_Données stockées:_
········
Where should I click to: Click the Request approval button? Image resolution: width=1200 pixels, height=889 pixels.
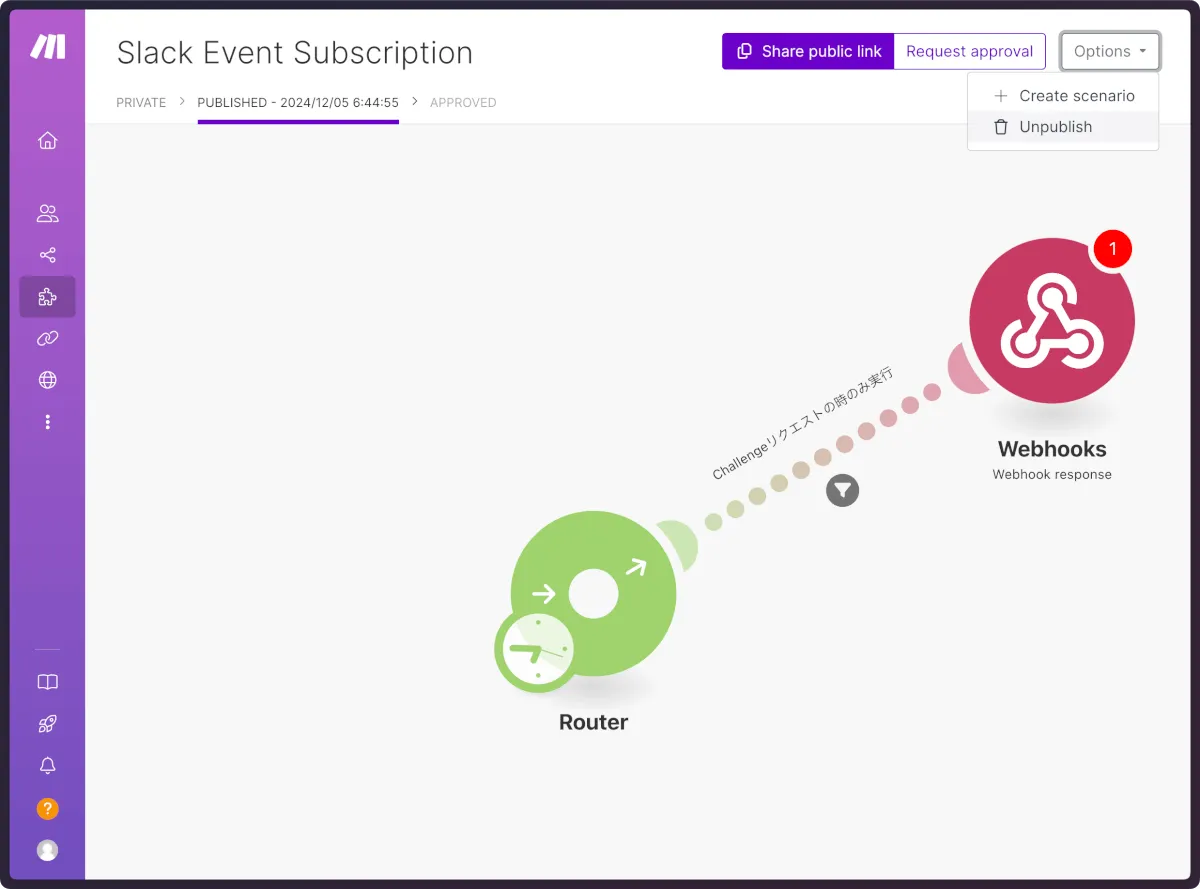pyautogui.click(x=969, y=51)
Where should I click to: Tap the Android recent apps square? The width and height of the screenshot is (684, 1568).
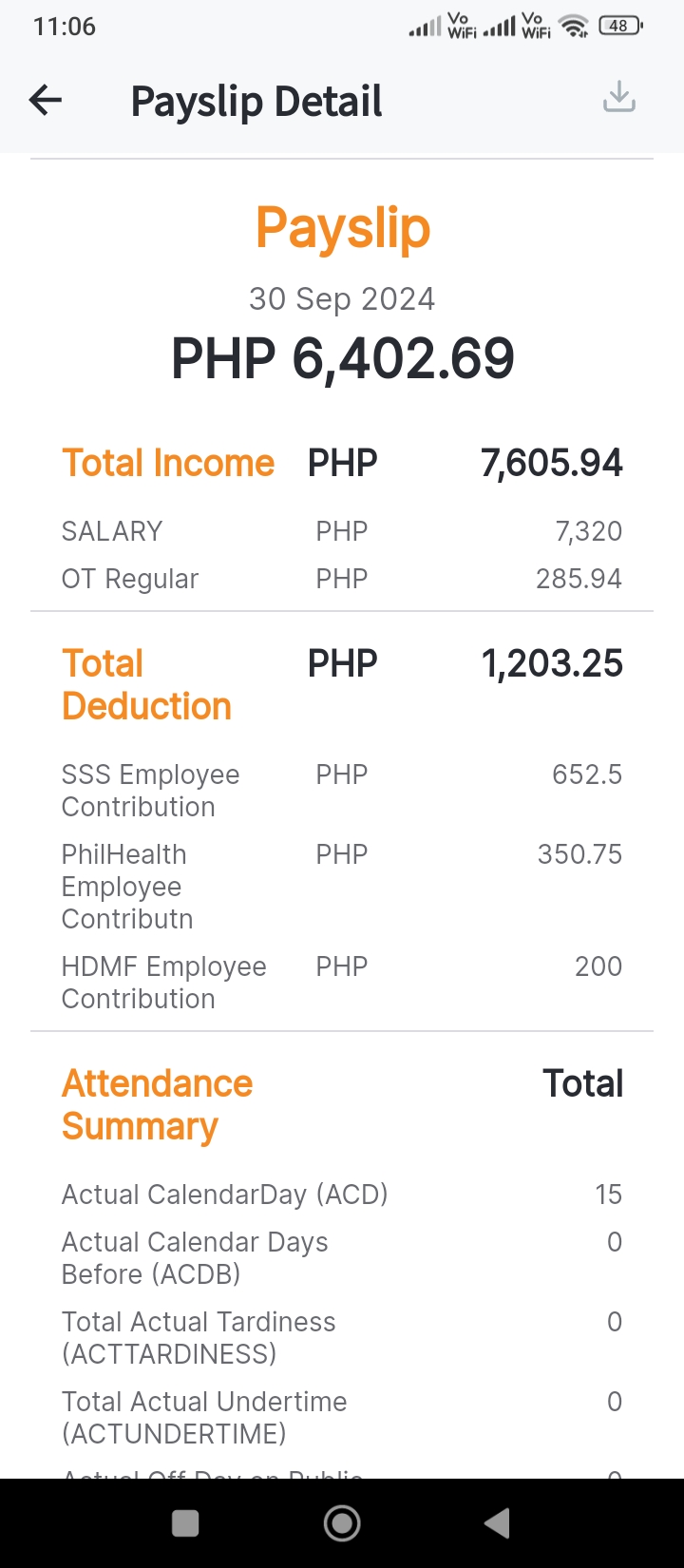(185, 1523)
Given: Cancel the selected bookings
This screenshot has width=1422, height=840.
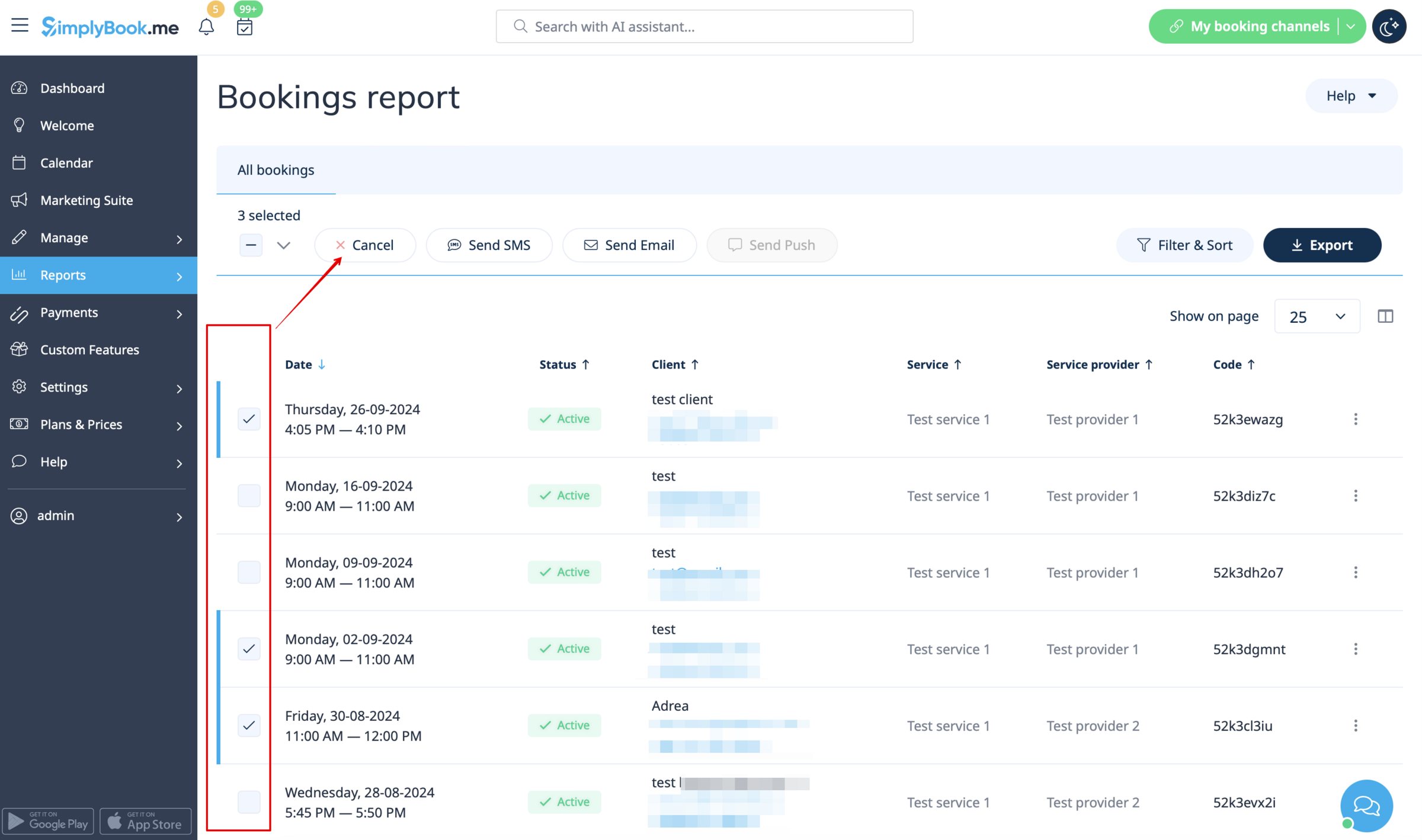Looking at the screenshot, I should click(365, 245).
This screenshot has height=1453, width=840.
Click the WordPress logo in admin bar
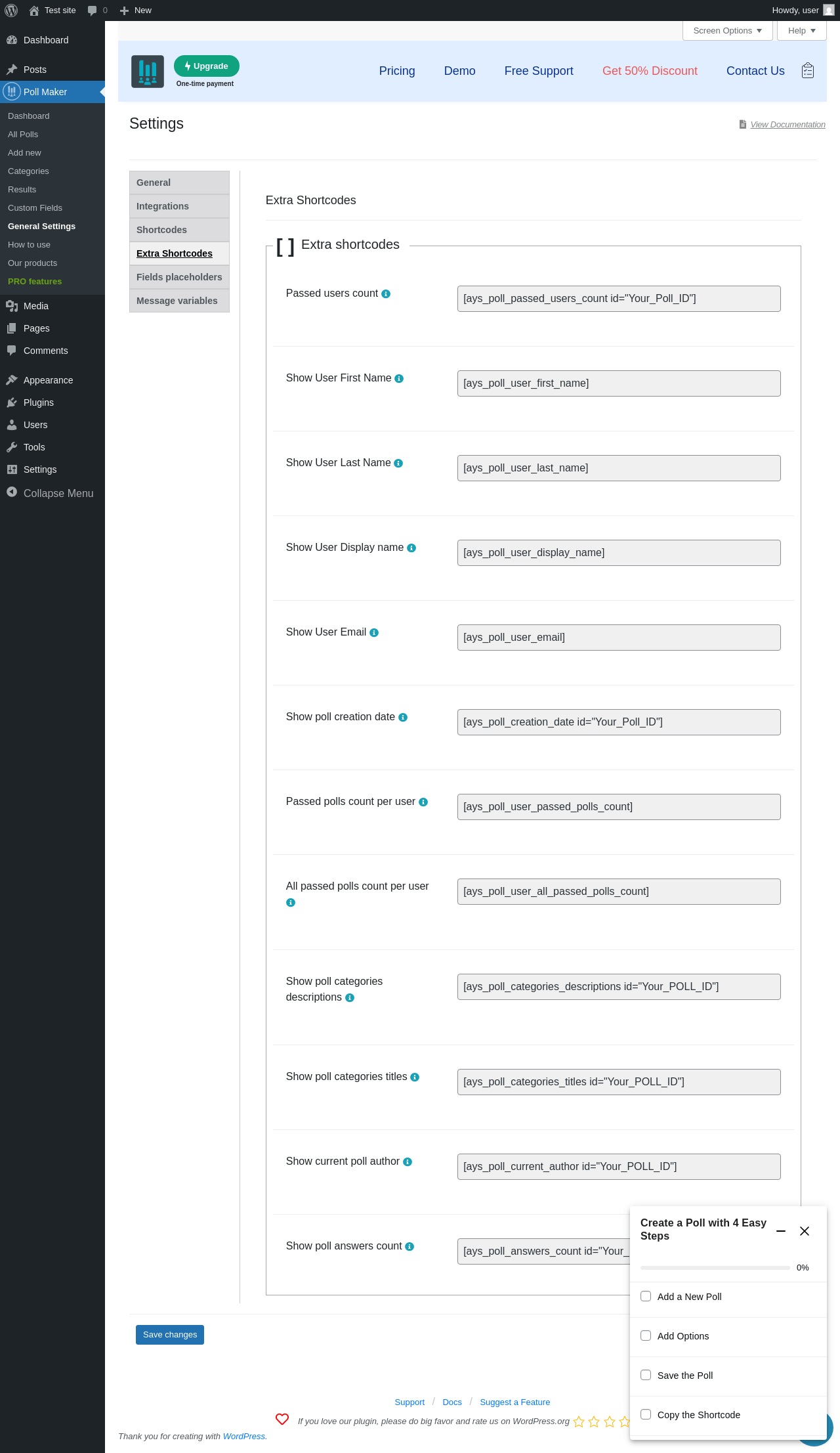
········
Remplace « pixels » par « px » dans tous les enregistrements ci-dessus, sans rien modifier d'autre, et recopie-les sans les images.

_Réponse ci-dessous:_
Where should I click to: Click the Request approval button? Image resolution: width=1200 px, height=889 px.
pyautogui.click(x=969, y=51)
Where should I click to: Tap the Android recent apps square? The width and height of the screenshot is (684, 1568).
(185, 1523)
Given: Cancel the selected bookings
This screenshot has width=1422, height=840.
Looking at the screenshot, I should click(365, 245).
This screenshot has height=1453, width=840.
Click the WordPress logo in admin bar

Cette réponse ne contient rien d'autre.